[Excerpted data]

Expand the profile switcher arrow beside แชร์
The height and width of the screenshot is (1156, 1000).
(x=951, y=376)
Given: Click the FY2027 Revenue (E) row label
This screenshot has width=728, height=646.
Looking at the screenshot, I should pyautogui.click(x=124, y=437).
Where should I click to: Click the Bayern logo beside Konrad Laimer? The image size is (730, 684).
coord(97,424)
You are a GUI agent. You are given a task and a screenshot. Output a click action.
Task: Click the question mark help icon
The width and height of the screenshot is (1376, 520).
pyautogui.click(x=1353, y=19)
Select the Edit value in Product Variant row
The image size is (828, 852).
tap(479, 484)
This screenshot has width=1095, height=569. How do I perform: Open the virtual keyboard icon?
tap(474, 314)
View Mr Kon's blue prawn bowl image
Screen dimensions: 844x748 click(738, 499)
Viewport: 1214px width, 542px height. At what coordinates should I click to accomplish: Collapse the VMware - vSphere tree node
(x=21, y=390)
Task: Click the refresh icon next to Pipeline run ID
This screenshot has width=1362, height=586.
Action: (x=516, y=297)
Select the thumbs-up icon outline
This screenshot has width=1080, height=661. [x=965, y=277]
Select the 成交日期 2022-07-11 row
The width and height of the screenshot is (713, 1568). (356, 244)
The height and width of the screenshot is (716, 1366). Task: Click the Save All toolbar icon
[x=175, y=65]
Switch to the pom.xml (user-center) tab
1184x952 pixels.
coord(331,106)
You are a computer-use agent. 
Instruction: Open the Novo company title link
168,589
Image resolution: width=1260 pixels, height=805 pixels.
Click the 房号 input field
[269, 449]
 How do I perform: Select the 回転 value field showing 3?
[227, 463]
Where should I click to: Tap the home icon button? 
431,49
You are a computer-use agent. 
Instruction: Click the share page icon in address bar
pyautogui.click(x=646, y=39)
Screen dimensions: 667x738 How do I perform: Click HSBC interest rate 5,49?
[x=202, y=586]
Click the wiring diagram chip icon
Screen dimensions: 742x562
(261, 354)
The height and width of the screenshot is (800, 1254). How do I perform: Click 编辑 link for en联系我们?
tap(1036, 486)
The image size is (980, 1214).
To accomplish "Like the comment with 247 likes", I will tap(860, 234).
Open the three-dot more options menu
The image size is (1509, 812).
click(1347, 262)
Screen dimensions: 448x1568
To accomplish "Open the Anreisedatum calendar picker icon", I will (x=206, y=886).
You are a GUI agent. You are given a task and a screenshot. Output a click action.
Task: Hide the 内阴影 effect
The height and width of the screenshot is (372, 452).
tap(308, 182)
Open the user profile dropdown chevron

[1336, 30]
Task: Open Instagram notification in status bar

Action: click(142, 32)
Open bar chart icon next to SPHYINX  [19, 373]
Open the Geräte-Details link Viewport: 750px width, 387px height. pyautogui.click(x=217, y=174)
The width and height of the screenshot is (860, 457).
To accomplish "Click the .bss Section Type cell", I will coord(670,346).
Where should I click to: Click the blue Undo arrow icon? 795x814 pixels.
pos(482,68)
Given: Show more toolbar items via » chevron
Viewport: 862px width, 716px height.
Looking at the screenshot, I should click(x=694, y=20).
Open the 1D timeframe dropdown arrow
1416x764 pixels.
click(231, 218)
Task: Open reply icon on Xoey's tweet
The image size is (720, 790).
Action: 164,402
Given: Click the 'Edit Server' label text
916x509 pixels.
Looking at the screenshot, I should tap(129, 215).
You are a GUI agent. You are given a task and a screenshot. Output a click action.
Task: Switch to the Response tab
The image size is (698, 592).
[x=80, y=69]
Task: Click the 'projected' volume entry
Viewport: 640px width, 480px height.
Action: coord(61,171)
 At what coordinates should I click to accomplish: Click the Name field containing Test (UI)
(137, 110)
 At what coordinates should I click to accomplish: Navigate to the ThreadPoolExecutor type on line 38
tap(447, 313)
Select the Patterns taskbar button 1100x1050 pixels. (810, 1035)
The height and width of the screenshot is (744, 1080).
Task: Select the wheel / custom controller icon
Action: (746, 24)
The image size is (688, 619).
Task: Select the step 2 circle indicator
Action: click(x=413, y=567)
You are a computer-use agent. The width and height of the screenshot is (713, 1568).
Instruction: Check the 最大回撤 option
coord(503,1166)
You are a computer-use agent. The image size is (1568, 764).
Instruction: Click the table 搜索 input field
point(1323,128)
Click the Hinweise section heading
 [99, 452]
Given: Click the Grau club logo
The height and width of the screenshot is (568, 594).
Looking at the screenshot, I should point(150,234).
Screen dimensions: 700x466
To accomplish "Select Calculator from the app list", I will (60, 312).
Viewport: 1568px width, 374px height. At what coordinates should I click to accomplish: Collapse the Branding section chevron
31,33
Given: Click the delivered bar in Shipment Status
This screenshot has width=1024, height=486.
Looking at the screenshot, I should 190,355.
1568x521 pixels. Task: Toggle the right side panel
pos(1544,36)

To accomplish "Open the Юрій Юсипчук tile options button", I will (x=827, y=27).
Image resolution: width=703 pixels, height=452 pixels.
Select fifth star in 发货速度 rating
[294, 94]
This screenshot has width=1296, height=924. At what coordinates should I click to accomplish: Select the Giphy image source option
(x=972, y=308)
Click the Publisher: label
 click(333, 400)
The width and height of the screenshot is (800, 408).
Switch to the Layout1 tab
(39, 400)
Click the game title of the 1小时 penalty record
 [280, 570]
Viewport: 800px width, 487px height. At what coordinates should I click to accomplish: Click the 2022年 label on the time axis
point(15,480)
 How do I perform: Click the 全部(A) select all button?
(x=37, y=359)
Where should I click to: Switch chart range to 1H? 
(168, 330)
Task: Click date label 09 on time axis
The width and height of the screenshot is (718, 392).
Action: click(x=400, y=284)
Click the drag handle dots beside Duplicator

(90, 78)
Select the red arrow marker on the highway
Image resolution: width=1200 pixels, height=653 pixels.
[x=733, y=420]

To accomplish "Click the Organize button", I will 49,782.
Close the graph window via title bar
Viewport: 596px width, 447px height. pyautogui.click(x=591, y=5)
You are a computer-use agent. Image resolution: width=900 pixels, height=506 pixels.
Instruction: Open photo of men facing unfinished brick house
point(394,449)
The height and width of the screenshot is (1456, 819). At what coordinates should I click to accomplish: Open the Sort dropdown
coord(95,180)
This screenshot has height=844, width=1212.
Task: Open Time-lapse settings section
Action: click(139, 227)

[/Excerpted data]

Reproduce the entries above in full, precisely as written.

:: Written response ::
Expand the profile switcher arrow beside แชร์
The height and width of the screenshot is (1156, 1000).
(x=951, y=376)
Given: Click the FY2027 Revenue (E) row label
This screenshot has width=728, height=646.
Looking at the screenshot, I should pyautogui.click(x=124, y=437).
Where should I click to: Click the Bayern logo beside Konrad Laimer? The image size is (730, 684).
coord(97,424)
You are a GUI agent. You are given a task and a screenshot. Output a click action.
Task: Click the question mark help icon
The width and height of the screenshot is (1376, 520).
pyautogui.click(x=1353, y=19)
Select the Edit value in Product Variant row
The image size is (828, 852).
tap(479, 484)
This screenshot has width=1095, height=569. How do I perform: Open the virtual keyboard icon?
tap(474, 314)
View Mr Kon's blue prawn bowl image
Screen dimensions: 844x748 click(738, 499)
Viewport: 1214px width, 542px height. At what coordinates should I click to accomplish: Collapse the VMware - vSphere tree node
(x=21, y=390)
Task: Click the refresh icon next to Pipeline run ID
This screenshot has width=1362, height=586.
Action: (x=516, y=297)
Select the thumbs-up icon outline
This screenshot has width=1080, height=661. [x=965, y=277]
Select the 成交日期 2022-07-11 row
The width and height of the screenshot is (713, 1568). (356, 244)
The height and width of the screenshot is (716, 1366). Task: Click the Save All toolbar icon
[x=175, y=65]
Switch to the pom.xml (user-center) tab
1184x952 pixels.
coord(331,106)
You are a computer-use agent. 
Instruction: Open the Novo company title link
168,589
Image resolution: width=1260 pixels, height=805 pixels.
Click the 房号 input field
[269, 449]
 How do I perform: Select the 回転 value field showing 3?
[227, 463]
Where should I click to: Tap the home icon button? 
431,49
You are a computer-use agent. 
Instruction: Click the share page icon in address bar
pyautogui.click(x=646, y=39)
Screen dimensions: 667x738 How do I perform: Click HSBC interest rate 5,49?
[x=202, y=586]
Click the wiring diagram chip icon
Screen dimensions: 742x562
(261, 354)
The height and width of the screenshot is (800, 1254). How do I perform: Click 编辑 link for en联系我们?
tap(1036, 486)
The image size is (980, 1214).
To accomplish "Like the comment with 247 likes", I will tap(860, 234).
Open the three-dot more options menu
The image size is (1509, 812).
click(1347, 262)
Screen dimensions: 448x1568
To accomplish "Open the Anreisedatum calendar picker icon", I will (x=206, y=886).
You are a GUI agent. You are given a task and a screenshot. Output a click action.
Task: Hide the 内阴影 effect
The height and width of the screenshot is (372, 452).
tap(308, 182)
Open the user profile dropdown chevron

[1336, 30]
Task: Open Instagram notification in status bar

Action: click(142, 32)
Open bar chart icon next to SPHYINX  [19, 373]
Open the Geräte-Details link Viewport: 750px width, 387px height. pyautogui.click(x=217, y=174)
The width and height of the screenshot is (860, 457).
To accomplish "Click the .bss Section Type cell", I will coord(670,346).
Where should I click to: Click the blue Undo arrow icon? 795x814 pixels.
pos(482,68)
Given: Show more toolbar items via » chevron
Viewport: 862px width, 716px height.
Looking at the screenshot, I should click(x=694, y=20).
Open the 1D timeframe dropdown arrow
1416x764 pixels.
click(231, 218)
Task: Open reply icon on Xoey's tweet
The image size is (720, 790).
Action: 164,402
Given: Click the 'Edit Server' label text
916x509 pixels.
Looking at the screenshot, I should tap(129, 215).
You are a GUI agent. You are given a task and a screenshot. Output a click action.
Task: Switch to the Response tab
The image size is (698, 592).
[x=80, y=69]
Task: Click the 'projected' volume entry
Viewport: 640px width, 480px height.
Action: coord(61,171)
 At what coordinates should I click to accomplish: Click the Name field containing Test (UI)
(137, 110)
 At what coordinates should I click to accomplish: Navigate to the ThreadPoolExecutor type on line 38
tap(447, 313)
Select the Patterns taskbar button 1100x1050 pixels. (810, 1035)
The height and width of the screenshot is (744, 1080).
Task: Select the wheel / custom controller icon
Action: (746, 24)
The image size is (688, 619).
Task: Select the step 2 circle indicator
Action: click(x=413, y=567)
You are a computer-use agent. The width and height of the screenshot is (713, 1568).
Instruction: Check the 最大回撤 option
coord(503,1166)
You are a computer-use agent. The image size is (1568, 764).
Instruction: Click the table 搜索 input field
point(1323,128)
Click the Hinweise section heading
 [99, 452]
Given: Click the Grau club logo
The height and width of the screenshot is (568, 594).
Looking at the screenshot, I should point(150,234).
Screen dimensions: 700x466
To accomplish "Select Calculator from the app list", I will (60, 312).
Viewport: 1568px width, 374px height. At what coordinates should I click to accomplish: Collapse the Branding section chevron
31,33
Given: Click the delivered bar in Shipment Status
This screenshot has width=1024, height=486.
Looking at the screenshot, I should 190,355.
1568x521 pixels. Task: Toggle the right side panel
pos(1544,36)

To accomplish "Open the Юрій Юсипчук tile options button", I will (x=827, y=27).
Image resolution: width=703 pixels, height=452 pixels.
Select fifth star in 发货速度 rating
[294, 94]
This screenshot has width=1296, height=924. At what coordinates should I click to accomplish: Select the Giphy image source option
(x=972, y=308)
Click the Publisher: label
 click(333, 400)
The width and height of the screenshot is (800, 408).
Switch to the Layout1 tab
(39, 400)
Click the game title of the 1小时 penalty record
 [280, 570]
Viewport: 800px width, 487px height. At what coordinates should I click to accomplish: Click the 2022年 label on the time axis
point(15,480)
 How do I perform: Click the 全部(A) select all button?
(x=37, y=359)
Where should I click to: Switch chart range to 1H? 
(168, 330)
Task: Click date label 09 on time axis
The width and height of the screenshot is (718, 392).
Action: click(x=400, y=284)
Click the drag handle dots beside Duplicator

(90, 78)
Select the red arrow marker on the highway
Image resolution: width=1200 pixels, height=653 pixels.
[x=733, y=420]

To accomplish "Click the Organize button", I will 49,782.
Close the graph window via title bar
Viewport: 596px width, 447px height. pyautogui.click(x=591, y=5)
You are a computer-use agent. Image resolution: width=900 pixels, height=506 pixels.
Instruction: Open photo of men facing unfinished brick house
point(394,449)
The height and width of the screenshot is (1456, 819). At what coordinates should I click to accomplish: Open the Sort dropdown
coord(95,180)
This screenshot has height=844, width=1212.
Task: Open Time-lapse settings section
Action: click(139, 227)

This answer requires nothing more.